Pugh also plays her part so well that you can tell there’s something wrong in her gut from the start. No doubt she’s got “terribly depressed partner who feels cornered” down pat at this point in her career. Styles’ performance is neither here nor there—certainly not bad, but there was nothing particularly worth praising outside of the choice itself, which will eventually be revealed as great casting in the spoilery details.
At first Alice brushes her own little concerns aside. But when her friend Margaret (Kiki Layne) ostracizes herself from the community and starts asking questions like “why are we here?” with knowing tears in her eyes, Alice’s world turns upside-down. To the others, she’s just losing her mind, becoming like Margaret. But for Alice, the hunt for truth begins.

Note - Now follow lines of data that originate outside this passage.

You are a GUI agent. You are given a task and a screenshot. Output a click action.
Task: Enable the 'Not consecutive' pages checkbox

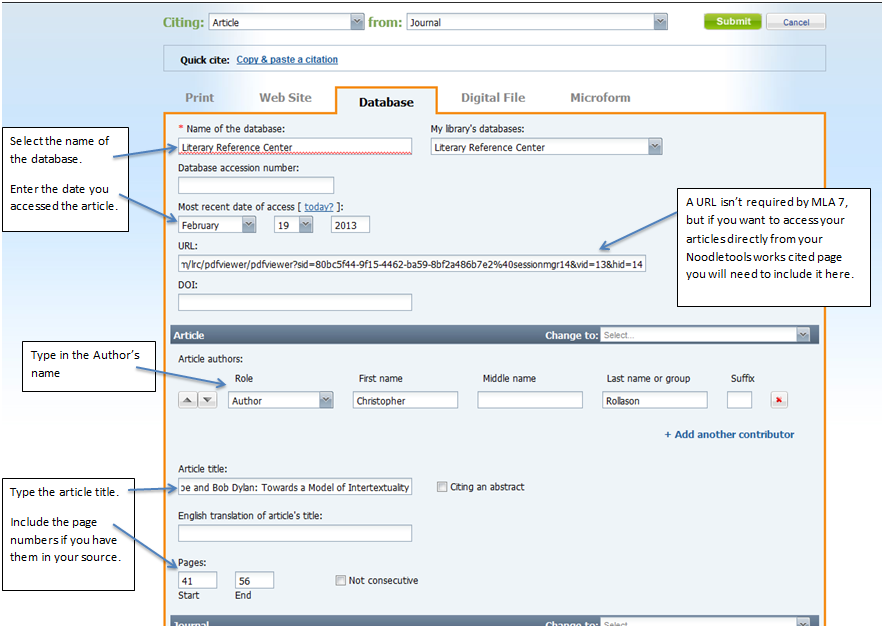341,580
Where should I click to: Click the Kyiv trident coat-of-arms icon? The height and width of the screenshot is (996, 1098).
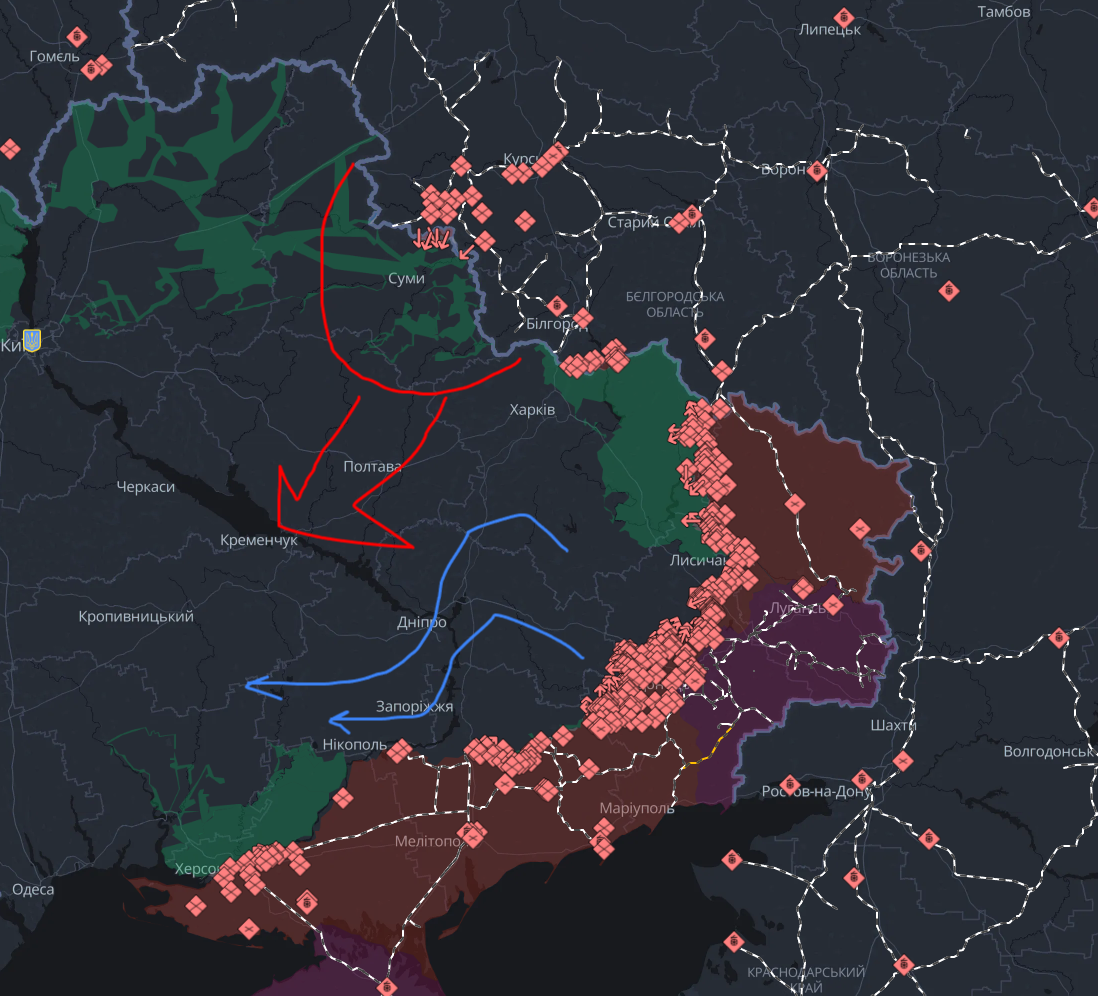coord(32,341)
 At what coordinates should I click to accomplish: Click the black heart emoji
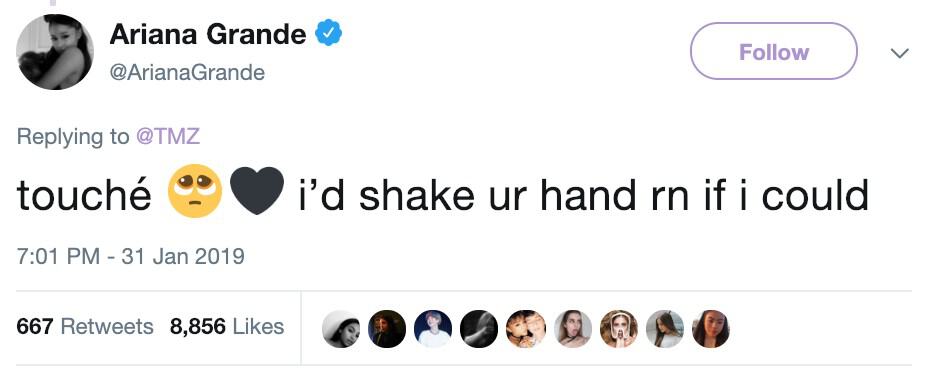point(257,192)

The more she searches, the more Jack and the others remind her how wonderfully safe everything is in Victory and how much danger exists in most living environments. The ongoing conversation about it between Alice and company delicately elucidates how the concept of safety, and the value people find in it, can be so easily overemphasized to scare people into following the status quo, which in the case of women in Hollywood (like Wilde) simply isn’t an option. To twist a healthy sense of safety into a reason not to live is, ironically, a fear tactic used by those who cling to the past—those who refuse change, like Frank. He preys on a sense of safety that cripples people into a terrified, exhausted, unlived life, all in the name of creating his own world.
The music is delightful, loaded with ‘50s doo-wop hits and Les Paul-like instrumental pop classics imported from a beach cabana far, far away. They’re chosen to reflect a time period, sure, but more than that to reflect a theme: the blind optimism and social negligence of the picturesque American Dream lifestyle that used to be sold in magazines. You know, the same one thriving today in the same stateside suburbs? (Now it’s sold on the Internet, yay!) The Crew-Cuts’ “Sh-Boom (Life Could Be a Dream)” is a ripe example: “Life could be a dream / Sh-boom, if I could take you to a paradise up above / If you will tell me I’m the only one that you love.”
It’s a serene image, one that Blue Velvet both captured and unearthed the darkness in with much greater depth and impact. The next line in the song is more telling: “Every time I look at you / Something is on my mind / If you do what I want you to / Baby, we could be so fine.” Wilde has her moments of subtle excavation. She doesn’t bring much tonal flare, but there is a new perspective.
She focuses the sex scenes on female pleasure, as is uncommon in Hollywood—usually in the form of Jack going down on Alice with rapt ferocity. An early doing-donuts-in-the-desert sequence is captured with real fascination. The use of reversing images usually catches the viewer off-guard effectively. But the creativity is run-of-the-mill good execution––not impressive or unimpressive, just exactly what you expect.
It has all the elements bound to get new movie lovers excited and tire the most veteran watchers. That’s not to suggest one party is right or wrong about their preferences, but that the chasm between the two groups’ personal watch histories is great, and Wilde isn’t pulling many new strings for those more familiar with the medium. Ultimately, Don’t Worry Darling is an elaborate game of house with little pay-off, the movie version of a fake tan: it gets the job done, but might sour your interest in the tan itself in the process.
Don’t Worry Darling premiered at the Venice Film Festival and will open on September 23.